One company that has made it a point to use women’s bodies to brand their image is Go Daddy. These commercials are almost becoming predictable, featuring professional race car driver Danica Patrick.

This year’s Go Daddy spot was fundamentally no different that previous ads during the Super Bowl, with at least one woman naked. In this ad, Patrick is accompanied by another woman as they paint Go Daddy phrases on the body of a third woman. The usual suggestive language is used throughout the spot and the all too familiar Go Daddy jingle at the end as we are told that even more is to be revealed at Go Daddy online.

However, a commercial by Fiat robbed Go Daddy of its annual “sexist ad” status, when the car company unveiled their new ad during the Super Bowl. In this spot a nerdy looking guy is walking down the street with a latte and is stopped dead in his tracks when he sees a woman bent over in the street wearing a stunning black and red dress.

The woman sees that he is looking at her and snaps at him in Italian, saying, “What are you looking at? Were you stripping me with your eyes?However, the woman then warms up to the man, embracing him and then dipping her finger into his latte. Some of the foam drips off her finger onto her chest. She continues to talk to him in Italian saying, “Poor thing, You could do no less. Did it make your heart skip a beat? Did it make you dizzy? You’ll be lost thinking of that sensation forever.” She then leans in as if to kiss the man and all of a sudden he wakes up and the Fiat Abarth is parked in the street where he first saw the woman. Essentially Fiat is using male fantasy as a means of selling their new car. Indeed, Fiat refers to this commercial as Seduction.

Another interesting commercial that dealt with body image and sexual content was an M&M spot. A female M&M character is talking with two woman, while two men look on. The men are laughing and the M&M character asks the women why they are laughing. One of the women says, “They think you are naked.” The female M&M character explains that her outer coating is chocolate colored and she then shames the men who walk away in embarrassment.

Up to this point the add could be viewed as empowering for women, since all the female characters in the spot seem disgusted with the behavior of men, plus the female M&M character calls out the adolescent male behavior. Unfortunately, the ad doesn’t end there. A male M&M character moves the audience back into a silly mood when he takes his outer coating off thinking the female character is nude. This is all accompanied by the male M&M character dancing and music blaring in the background. The female M&M character continues to look disgusted at the end of the spot, but the “humorous” component of the spot shifts the focus away from women’s confidence and onto the “guy acting silly.”

Of course, we can’t forget the H&M commercial featuring soccer legend David Beckham. In this spot Beckham is only wearing his underwear, while the camera moves up and down his body, while we hear the song Please Don’t Let Me Be Misunderstood, sung by the Animals.

I think the spot is problematic on two levels.
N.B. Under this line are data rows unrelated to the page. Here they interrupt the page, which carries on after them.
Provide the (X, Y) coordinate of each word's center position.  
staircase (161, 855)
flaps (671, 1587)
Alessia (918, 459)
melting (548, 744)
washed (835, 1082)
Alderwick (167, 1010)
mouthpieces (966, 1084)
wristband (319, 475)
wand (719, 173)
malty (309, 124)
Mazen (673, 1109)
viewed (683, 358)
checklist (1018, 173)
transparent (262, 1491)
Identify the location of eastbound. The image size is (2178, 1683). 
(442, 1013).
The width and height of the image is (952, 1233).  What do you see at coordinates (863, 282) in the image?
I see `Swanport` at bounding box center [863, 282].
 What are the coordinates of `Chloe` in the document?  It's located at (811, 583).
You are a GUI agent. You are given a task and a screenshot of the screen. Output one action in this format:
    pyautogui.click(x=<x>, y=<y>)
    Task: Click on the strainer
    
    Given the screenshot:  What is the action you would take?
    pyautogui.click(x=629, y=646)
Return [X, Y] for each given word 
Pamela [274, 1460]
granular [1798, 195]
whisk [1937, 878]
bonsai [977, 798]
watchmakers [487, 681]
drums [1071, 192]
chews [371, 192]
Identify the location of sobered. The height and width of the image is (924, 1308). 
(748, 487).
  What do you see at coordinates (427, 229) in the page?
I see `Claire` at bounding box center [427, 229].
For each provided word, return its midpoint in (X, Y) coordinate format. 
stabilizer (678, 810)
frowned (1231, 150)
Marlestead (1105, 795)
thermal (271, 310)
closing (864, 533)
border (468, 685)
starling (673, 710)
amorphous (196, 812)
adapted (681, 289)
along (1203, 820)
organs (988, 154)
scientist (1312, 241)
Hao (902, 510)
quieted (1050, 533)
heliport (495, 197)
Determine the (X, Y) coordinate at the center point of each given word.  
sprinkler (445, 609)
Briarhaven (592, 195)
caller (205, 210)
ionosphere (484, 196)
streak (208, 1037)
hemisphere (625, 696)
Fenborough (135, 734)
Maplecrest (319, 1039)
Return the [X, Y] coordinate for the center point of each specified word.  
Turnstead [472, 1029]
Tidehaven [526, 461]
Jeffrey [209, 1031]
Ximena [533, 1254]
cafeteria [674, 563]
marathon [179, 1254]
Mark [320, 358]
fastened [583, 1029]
First, it presents a body image of men that most men simply will never achieve. This beauty standard for men in media certainly can impact how men see themselves and it might also influence what women are attracted to, by normalizing the 6-pack ab body.

However, the more devastating aspect of the ad is that it gives some men fuel to say that men and women’s bodies are being equally exploited in media, so women should just shut up and stop complaining about it. In fact, this comment and many more explicit are all over the blogosphere and on youtube, where men are complaining about “feminists” and “bitches.”

The problem with such observations is that just because a man’s body is being used to sell a product, doesn’t mean there is parity in regards to the larger social consequences of this kind of objectification. Men are not being sexually assaulted by women every 6 seconds in this country and men are not suffering from some form of eating disorder at the astronomical rates that women are because of the gender norms that have been imposed on society. Men who want to say, “we are now even,” because of the David Beckham ad just don’t want to acknowledge the tremendous privilege they have.